Zoom sur le studio anversois Corkinho entièrement dédié au liège

On le connaît dans sa plus simple expression, modestement planté dans les bouteilles de vin. Mais le liège a bien d’autres choses à dire. La preuve avec Cédric Etienne et Klas Dalquist, deux designers anversois qui lui ont entièrement dédié leur studio, Corkinho.

PAR CÉCILE BOUCHAT. PHOTOS D.R. |

La production mondiale de liège est exploitée majoritairement dans la fabrication de bouchons. Pourtant, lesqualités de ce matériau 100 % naturel sont nombreuses et s’avèrent bien utiles dans des secteurs très divers. Timidement utilisé dans le design, il a tout de même réussi à séduire certains créateurs de renom, à l’instar des britanniques Jasper Morrison et Ilse Crawford ou du Français Toni Grilo, pour ne citer qu’eux. Chez nous, Cédric Etienne et Klas Dalquist, deux designers téméraires basés à Anvers, ont décidé de créer une structure qui lui serait carrément entièrement dédiée : le studio Corkinho.

Développant une collection d’objets domestiques et des collaborations avec des architectes pour des projets sur mesure, le duo entend assumer son credo “Cork but not as you know it” : le liège mais pas comme vous le connaissez... 

Qu’est ce qui vous a séduit dans le liège ?

Cédric Etienne. Cela a démarré avec la problématique des déchets, qui était quelque chose qui m’intéressait. J’étais à la recherche d’un langage et d’un matériau qui pourraient s’intégrer à ma réflexion sur le durable. J’ai découvert le liège au hasard d’un voyage au Portugal et il s’est avéré parfait. En dehors de ses propriétés et de ses possibilités formelles, sa culture séculaire, toujours très artisanale, a par ailleurs quelque chose de poétique qui m’a beaucoup touché. 

Comment est né le projet Corkinho ?

Nous avons eu envie de créer une histoire autour de ce matériau pas forcément “sexy” à la base - en tout cas considéré comme moins noble que le chêne ou le marbre. Dans le cadre d’un concours et d’une exposition initiés en 2013 par la maison des arts contemporains Z33 à Hasselt, nous avons conceptualisé une brique en liège, un élément constructif qui pouvait prendre différentes formes. Le projet Corkinho est né à ce moment-là. L’exposition a aussi voyagé à Milan et reçu un très bon accueil. Depuis, la collection s’est orientée vers des objets simples, d’usage quotidien : plat/vide-poches, vases (étanches !), boîtes... Nous avons par ailleurs édité une série d’imprimés — cartes postales et affiches — baptisée Birth et composée d’images prises lors des récoltes de liège. 

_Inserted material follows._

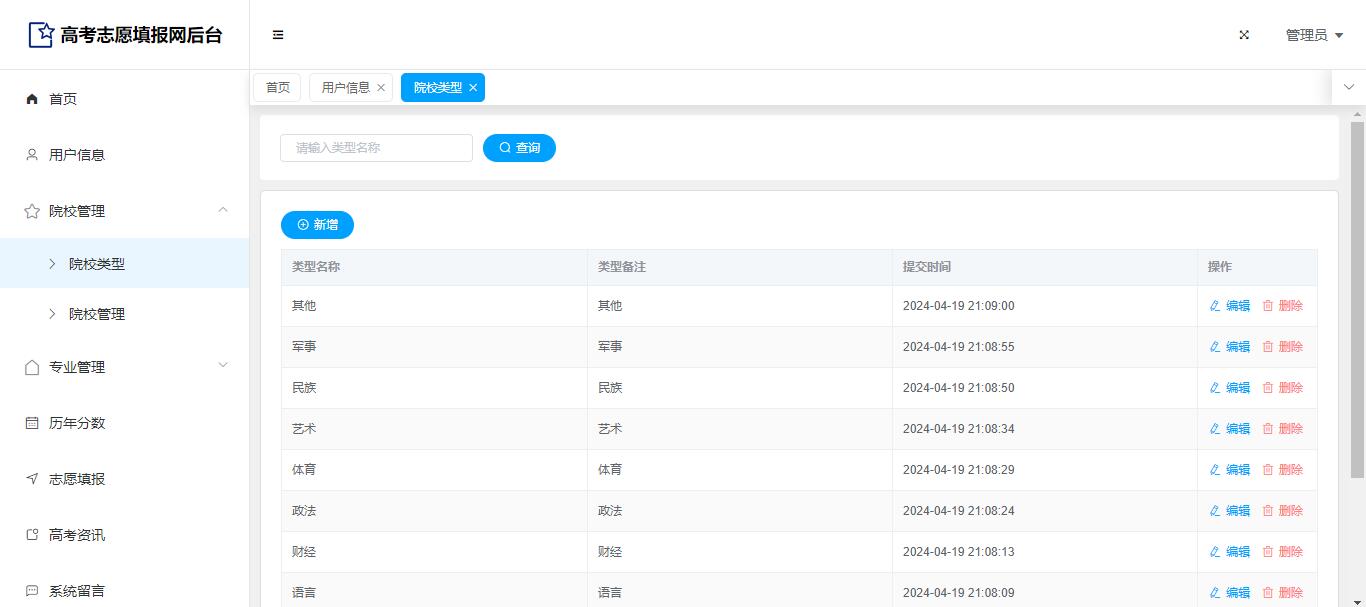The height and width of the screenshot is (607, 1366).
Task: Click the fullscreen toggle icon in header
Action: [1244, 35]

Quel est le processus de production ?

Après récolte, les “bonnes“ écorces partent vers le marché du bouchon tandis que le second choix est broyé en granules, placé dans un moule avec une résine naturelle
et une très petite quantité de polyuréthane (2 % à peine). Le tout est ensuite compressé pour obtenir une matière plus ou moins dense et colorée selon les desiderata et usages. Nous développons nos produits avec un fournisseur portugais qui transforme ces granules issus des déchets. 

Comment envisagez-vous le futur du studio ?

Nous allons continuer à travailler parallèlement, à la fois sur notre propre collection d’objets — de nouveaux modèles sont d’ailleurs prévus en septembre prochain — et sur le développement des collaborations avec les marques et architectes. Notre but est également de promouvoir plus largement le liège et, en partageant notre passion, de créer une communauté via notre galerie anversoise. 

www.studiocorkinho.com

Les travaux du studio Corkinho seront présentés à la galerie bruxelloise Maison 8 du 22 février au 4 mars (8 rue Cervantès, 1190 Forest) et à la manifestation Collectible du 7 au 11 mars, www.collectible.design 

Un matériau aux mille vertus

Issu de l’écorce du chêne-liège (ou Quercus Suber, un arbre dont la durée de vie atteint 200 ans), le liège est un matériau 100 % naturel bourré de qualités. Durable, biodégradable, recyclable, polyvalent et léger (son volume est composé de 50 % d’air), il est reconnu pour ses propriétés antistatiques, hypoallergéniques, isolantes au niveau acoustique et thermique, sa bonne résistance au feu et son imperméabilité aux gaz comme aux liquides. Utilisé quasiment à l’état brut, il demande peu de transformations pour obtenir un produit fini, engendrant par là peu de pollution. Utilisé depuis l’Antiquité, il est aujourd’hui exploité dans un grand nombre de domaines, de la construction à l’automobile jusqu’à l’industrie spatiale. Un tiers des forêts de chêne-liège se trouve au Portugal, aujourd’hui plus gros producteur mondial.